Just a little more and she'll break just like all the rest. She'll warp any mind however we tell her to.
Just a little more. Just
a few more pushes.
A hand closed around his wrist,
halting the decent of the shockstick. Her breath licked his face, her eyes
boring into his. Her face was cold, contorted into an alien mask of ice
and wrath, no longer the crying face of the girl he had struck.
"No!" The voice echoed through
the room, a strong cry, but the reverberating tone wasn't what made him cringe.
The same word, a thousand times
louder, echoed, tunneled, burned through his mind, searing his thoughts,
bringing tears of pain to his eyes.
The level gaze bored into his
eyes, watching without a hint of compassion as the fear crept into the eyes
of the officer.
And in his mind, she found details.
Seven girls so far, all under
the biological age of thirteen, raped, tortured, murdered. Flayed, really.
This man had seen the pictures taken by the investigators, the images of
where the girls were found, of the bodies themselves. He had read the file.
There wasn't anything to connect the murders except the age group and the
rape; no two were ever mutilated in the same way, no two had a similar appearance.
The places they were found were strange. A mall, an abandoned barn, a
museum, a library, a condemned apartment building. There was only the DNA
of the girls, no trace of the killer.
And further in his mind, his
own memories of his early girlfriends and what they did. The unrelated memories
of his own daughters crying in the night with nightmares.

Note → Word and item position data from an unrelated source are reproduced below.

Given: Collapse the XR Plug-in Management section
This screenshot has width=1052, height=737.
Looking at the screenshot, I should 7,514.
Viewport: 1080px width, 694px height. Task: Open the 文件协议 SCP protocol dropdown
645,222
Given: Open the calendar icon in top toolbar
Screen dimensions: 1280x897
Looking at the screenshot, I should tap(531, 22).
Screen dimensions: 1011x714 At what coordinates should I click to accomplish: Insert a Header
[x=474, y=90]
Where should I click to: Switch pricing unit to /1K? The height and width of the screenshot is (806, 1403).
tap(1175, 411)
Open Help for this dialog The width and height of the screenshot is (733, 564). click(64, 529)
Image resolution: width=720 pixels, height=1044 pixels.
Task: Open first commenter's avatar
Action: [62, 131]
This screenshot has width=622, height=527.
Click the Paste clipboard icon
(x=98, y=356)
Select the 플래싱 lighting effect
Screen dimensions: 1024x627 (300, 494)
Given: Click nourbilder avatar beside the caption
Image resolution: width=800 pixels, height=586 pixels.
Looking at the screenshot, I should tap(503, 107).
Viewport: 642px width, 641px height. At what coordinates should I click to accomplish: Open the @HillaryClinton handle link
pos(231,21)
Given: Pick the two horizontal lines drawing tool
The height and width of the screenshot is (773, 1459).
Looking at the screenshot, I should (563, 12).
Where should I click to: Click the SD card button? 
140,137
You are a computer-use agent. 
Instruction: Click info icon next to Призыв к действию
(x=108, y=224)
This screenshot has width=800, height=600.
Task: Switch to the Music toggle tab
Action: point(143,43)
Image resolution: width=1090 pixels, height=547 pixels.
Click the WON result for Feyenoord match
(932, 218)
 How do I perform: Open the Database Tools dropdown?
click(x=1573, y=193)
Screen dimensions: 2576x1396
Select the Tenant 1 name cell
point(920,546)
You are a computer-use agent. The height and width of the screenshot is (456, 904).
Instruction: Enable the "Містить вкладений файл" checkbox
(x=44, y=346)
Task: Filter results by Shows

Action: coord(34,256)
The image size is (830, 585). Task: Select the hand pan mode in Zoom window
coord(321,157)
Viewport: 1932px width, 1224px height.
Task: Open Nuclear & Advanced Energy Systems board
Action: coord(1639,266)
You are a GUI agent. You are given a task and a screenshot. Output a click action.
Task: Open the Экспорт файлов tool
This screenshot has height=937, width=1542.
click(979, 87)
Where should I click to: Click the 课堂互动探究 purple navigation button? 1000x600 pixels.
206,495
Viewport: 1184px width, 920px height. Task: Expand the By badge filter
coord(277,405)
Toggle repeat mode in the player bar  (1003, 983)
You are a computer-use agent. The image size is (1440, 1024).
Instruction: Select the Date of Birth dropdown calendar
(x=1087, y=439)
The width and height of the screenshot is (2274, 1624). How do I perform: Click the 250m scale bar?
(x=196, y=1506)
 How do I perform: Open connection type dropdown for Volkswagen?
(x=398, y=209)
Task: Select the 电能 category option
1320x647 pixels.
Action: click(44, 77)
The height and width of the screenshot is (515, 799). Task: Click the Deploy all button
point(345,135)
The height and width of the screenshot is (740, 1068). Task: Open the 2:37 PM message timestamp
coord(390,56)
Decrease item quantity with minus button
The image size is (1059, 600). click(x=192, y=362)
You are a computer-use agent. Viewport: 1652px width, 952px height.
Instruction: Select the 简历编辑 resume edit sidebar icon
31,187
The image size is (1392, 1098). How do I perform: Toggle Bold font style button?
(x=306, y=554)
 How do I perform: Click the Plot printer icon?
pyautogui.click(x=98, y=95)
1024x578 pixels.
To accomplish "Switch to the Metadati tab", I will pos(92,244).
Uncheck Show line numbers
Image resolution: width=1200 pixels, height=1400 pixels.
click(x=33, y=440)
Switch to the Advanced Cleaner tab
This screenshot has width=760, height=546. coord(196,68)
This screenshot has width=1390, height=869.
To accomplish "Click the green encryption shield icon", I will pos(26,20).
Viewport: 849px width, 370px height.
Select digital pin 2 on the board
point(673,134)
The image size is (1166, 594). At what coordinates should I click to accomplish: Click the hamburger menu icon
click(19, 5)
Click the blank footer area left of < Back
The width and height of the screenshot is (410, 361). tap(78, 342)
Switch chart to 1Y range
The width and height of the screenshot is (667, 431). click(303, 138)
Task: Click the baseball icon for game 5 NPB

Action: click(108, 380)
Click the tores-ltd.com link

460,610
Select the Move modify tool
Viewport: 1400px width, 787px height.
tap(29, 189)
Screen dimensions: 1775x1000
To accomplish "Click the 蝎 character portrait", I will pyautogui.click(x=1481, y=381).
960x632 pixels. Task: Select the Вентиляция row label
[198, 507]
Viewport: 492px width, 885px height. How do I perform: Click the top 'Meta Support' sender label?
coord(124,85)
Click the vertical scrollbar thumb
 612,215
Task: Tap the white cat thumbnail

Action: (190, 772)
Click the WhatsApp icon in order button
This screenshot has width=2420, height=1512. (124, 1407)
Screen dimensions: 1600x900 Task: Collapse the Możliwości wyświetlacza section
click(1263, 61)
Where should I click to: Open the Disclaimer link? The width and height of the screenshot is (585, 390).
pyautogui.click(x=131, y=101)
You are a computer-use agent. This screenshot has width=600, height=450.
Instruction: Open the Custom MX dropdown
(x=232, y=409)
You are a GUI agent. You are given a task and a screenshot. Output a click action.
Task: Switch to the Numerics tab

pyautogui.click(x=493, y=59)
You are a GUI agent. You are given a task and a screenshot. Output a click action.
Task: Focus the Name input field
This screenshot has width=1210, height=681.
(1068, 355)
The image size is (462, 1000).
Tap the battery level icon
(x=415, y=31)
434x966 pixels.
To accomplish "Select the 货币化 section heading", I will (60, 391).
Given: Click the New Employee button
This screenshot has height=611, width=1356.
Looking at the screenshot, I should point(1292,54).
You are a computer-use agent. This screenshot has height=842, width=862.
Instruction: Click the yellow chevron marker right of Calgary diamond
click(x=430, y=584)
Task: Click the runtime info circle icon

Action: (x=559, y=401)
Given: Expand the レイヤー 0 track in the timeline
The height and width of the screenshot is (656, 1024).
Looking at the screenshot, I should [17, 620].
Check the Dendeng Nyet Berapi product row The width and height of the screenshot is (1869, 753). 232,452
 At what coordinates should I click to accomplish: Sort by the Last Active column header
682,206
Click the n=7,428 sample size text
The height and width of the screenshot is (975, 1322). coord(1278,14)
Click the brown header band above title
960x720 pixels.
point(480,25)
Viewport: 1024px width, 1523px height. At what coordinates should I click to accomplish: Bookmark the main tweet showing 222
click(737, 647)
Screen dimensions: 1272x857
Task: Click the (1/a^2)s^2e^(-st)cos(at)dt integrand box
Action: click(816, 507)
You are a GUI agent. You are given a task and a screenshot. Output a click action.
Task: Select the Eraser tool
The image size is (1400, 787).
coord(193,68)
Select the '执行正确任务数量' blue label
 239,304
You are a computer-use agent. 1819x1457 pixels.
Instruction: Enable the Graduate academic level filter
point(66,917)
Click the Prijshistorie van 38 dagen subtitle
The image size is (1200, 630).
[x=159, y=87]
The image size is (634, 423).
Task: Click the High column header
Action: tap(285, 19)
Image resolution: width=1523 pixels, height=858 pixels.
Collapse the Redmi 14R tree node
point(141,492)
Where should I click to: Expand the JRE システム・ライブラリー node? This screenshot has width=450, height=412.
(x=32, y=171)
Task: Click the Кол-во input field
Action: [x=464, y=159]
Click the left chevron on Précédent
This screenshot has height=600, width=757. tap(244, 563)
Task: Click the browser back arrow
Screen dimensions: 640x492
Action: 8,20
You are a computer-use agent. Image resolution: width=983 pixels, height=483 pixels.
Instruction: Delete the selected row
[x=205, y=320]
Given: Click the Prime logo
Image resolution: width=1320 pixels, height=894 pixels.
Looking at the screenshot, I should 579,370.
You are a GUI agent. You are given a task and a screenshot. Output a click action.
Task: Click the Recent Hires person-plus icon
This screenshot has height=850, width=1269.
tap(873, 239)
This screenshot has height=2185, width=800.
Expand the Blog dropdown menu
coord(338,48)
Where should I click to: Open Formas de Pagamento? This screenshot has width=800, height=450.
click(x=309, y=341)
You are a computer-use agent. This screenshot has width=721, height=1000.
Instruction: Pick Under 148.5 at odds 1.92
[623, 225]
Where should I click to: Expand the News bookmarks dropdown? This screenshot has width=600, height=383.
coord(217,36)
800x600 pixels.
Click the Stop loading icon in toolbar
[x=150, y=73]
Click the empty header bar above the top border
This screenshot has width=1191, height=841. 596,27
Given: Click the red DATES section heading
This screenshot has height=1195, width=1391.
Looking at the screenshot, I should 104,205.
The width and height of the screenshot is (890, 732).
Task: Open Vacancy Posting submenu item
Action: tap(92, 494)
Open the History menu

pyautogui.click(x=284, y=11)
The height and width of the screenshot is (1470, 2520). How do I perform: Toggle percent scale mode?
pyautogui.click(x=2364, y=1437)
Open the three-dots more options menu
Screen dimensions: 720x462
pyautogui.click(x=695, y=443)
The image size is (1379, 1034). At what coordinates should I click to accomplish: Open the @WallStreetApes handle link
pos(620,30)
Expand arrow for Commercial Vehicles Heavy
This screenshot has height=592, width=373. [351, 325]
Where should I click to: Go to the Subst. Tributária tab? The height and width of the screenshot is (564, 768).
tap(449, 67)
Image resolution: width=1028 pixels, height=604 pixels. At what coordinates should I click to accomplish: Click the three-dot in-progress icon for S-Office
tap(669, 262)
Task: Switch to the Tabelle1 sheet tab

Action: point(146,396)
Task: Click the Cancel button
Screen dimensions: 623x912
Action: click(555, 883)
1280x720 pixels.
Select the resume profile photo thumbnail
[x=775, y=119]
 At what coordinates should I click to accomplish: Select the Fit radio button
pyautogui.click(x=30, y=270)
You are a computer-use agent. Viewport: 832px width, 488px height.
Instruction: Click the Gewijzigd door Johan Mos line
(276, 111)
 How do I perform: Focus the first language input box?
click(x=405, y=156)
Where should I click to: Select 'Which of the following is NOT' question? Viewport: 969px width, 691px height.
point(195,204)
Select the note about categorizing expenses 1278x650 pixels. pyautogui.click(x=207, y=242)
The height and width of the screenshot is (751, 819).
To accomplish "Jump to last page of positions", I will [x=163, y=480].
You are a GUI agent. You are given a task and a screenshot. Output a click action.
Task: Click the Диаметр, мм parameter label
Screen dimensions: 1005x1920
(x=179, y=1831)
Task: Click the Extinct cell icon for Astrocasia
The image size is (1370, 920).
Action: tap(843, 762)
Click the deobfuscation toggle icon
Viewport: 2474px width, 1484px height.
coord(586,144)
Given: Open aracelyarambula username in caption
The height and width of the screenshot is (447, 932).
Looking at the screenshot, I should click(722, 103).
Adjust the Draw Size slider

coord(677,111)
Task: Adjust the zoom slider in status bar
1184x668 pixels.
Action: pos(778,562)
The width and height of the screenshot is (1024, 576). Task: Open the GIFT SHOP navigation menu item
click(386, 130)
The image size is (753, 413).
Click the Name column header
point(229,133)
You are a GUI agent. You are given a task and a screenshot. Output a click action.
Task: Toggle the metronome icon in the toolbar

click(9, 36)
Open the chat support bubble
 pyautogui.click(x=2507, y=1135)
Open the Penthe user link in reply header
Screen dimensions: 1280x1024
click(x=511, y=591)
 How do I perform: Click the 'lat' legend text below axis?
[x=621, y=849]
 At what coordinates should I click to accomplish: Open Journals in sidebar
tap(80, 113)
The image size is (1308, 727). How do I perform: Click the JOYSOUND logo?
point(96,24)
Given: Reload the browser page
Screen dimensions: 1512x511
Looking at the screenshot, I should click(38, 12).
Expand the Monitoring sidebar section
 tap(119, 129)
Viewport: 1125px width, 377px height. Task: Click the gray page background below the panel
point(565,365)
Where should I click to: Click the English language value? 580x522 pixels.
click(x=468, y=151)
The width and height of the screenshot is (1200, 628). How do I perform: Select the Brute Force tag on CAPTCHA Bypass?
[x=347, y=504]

She took them all, pieces from
each. She looked at the memories, looked at his mind, and began to paint
new memories.
"I'm sorry." Tears streamed
down her face. "You give me no choice. I see in your mind that you will
kill me if you don't break me." Horror filled the face of the officer as
memories emerged in his mind. "Please forgive me."
He had been drinking, that
he knew. He thought he had just passed out, out on the couch, deep into
the unconsciousness that took him away from the wife who didn't approve
of his work, from children who now were at an age where they scorned the
father they had once so loved.
But now, staring deep into
the dark eyes of the Psi, he began to remember what had happened.
He had left the house, stumbling
and staggering. He had shuffled along the streets, through the glowing haze
of streetlamps and alcohol, until he had spotted her. A girl, the same age
as his own daughters, laughing and flirting with some boys, scorning her
parents concerns that she should be home by a certain time.
Curfews were for babies,
and it was just her stupid father trying to control her.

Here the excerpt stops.